Currently, we implement projections by adding collectors next to the {{TopDocsCollector}}.
The problem with this strategy is that collectors will then be applied to all documents in the index.
It's not even just the competitive documents (those that have a score higher than the lowest document in the priority queue when they are visisted): as we can see in MultiCollector, joining multiple collectors together will disable score-based optimizations that would allow skipping some documents along the way.
As a result, the distance collector for example will need to store in memory as many results as the total number of matching documents in the index. Regardless of the limit passed to {{fetch(limit)}}. Which is ridiculous.
Worse, starting with recent changes, the default projection that only retrieves document IDs will always add a collector next to the {{TopDocsCollector}}... and this collector will always build a list as large as the total number of matching documents in the index.

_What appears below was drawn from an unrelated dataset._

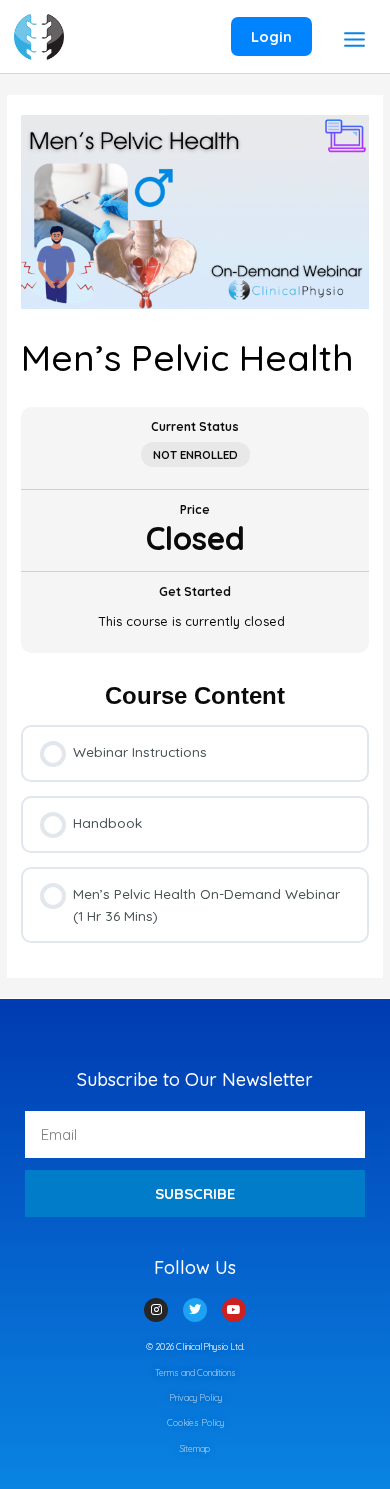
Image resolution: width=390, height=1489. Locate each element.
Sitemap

For. Each. Single. Search.
We should switch to a two-phase approach:
# First phase: {{search.search()}} call that inspects all documents to collect the top docs and their score (TopDocsCollector), and if necessary the aggregations (FacetsCollector). # Second phase: explicit collection that inspects only top docs to extract data from docvalues (DistanceCollector) or from storage (reader.document(...) using the StoredFieldVisitor: even if the javadoc of Collector advises against it, in this case it would be fine). Maybe we can use collectors, but a different abstraction would be fine, since we do not need to perform a search, but rather to inspect a pre-determined set of documents.
Note that solving this ticket should fix HSEARCH-3786. |
|